In the entries below, count every line containing "modasalon". Reply with the number alone.
Segment Start: Dataset records
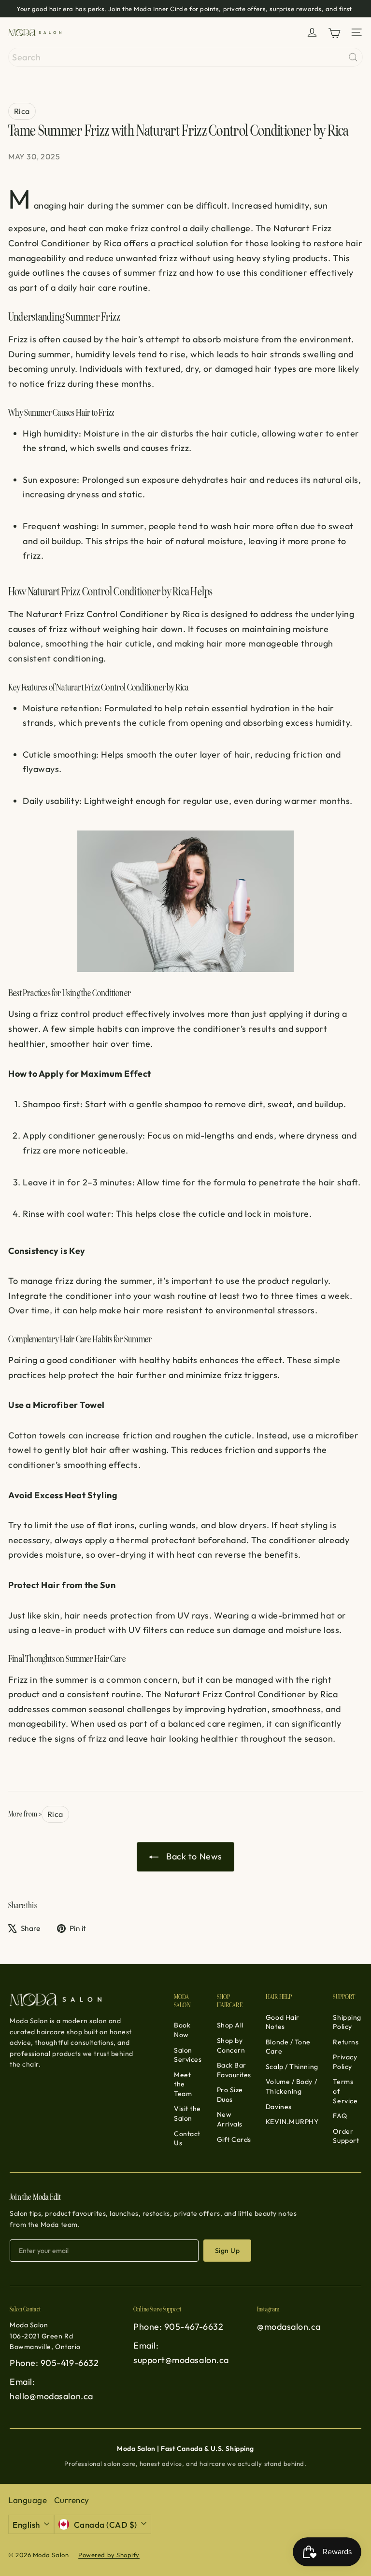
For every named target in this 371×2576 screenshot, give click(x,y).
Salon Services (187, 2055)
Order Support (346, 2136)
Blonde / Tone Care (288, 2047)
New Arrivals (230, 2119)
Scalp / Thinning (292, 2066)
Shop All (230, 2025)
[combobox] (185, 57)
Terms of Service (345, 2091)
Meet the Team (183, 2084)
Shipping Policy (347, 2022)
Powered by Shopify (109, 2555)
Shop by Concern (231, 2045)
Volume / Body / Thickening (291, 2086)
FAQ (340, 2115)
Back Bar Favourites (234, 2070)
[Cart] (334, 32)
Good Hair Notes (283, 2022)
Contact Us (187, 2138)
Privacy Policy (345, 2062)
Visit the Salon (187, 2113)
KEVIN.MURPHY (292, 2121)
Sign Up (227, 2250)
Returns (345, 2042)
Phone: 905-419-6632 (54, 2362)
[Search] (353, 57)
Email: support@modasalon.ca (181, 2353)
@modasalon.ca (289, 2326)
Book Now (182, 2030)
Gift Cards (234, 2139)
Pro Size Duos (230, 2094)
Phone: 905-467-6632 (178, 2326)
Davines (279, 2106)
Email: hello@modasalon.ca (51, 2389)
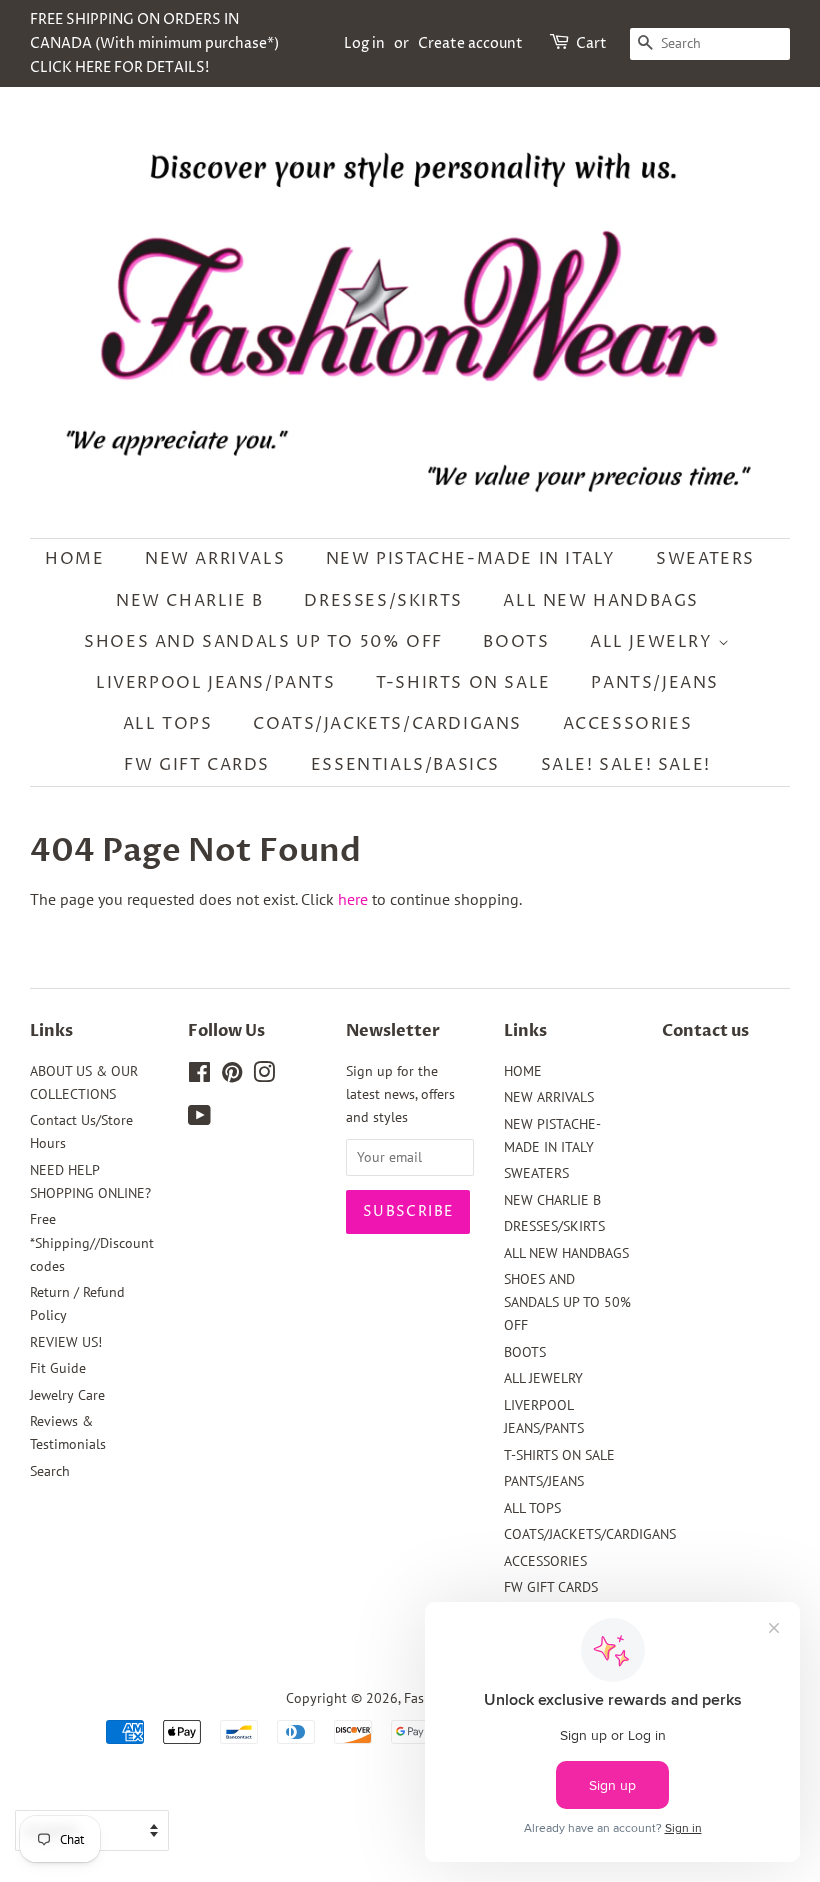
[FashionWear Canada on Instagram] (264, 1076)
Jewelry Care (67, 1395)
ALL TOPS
Segment End: Dataset records
• _Answer space_:
3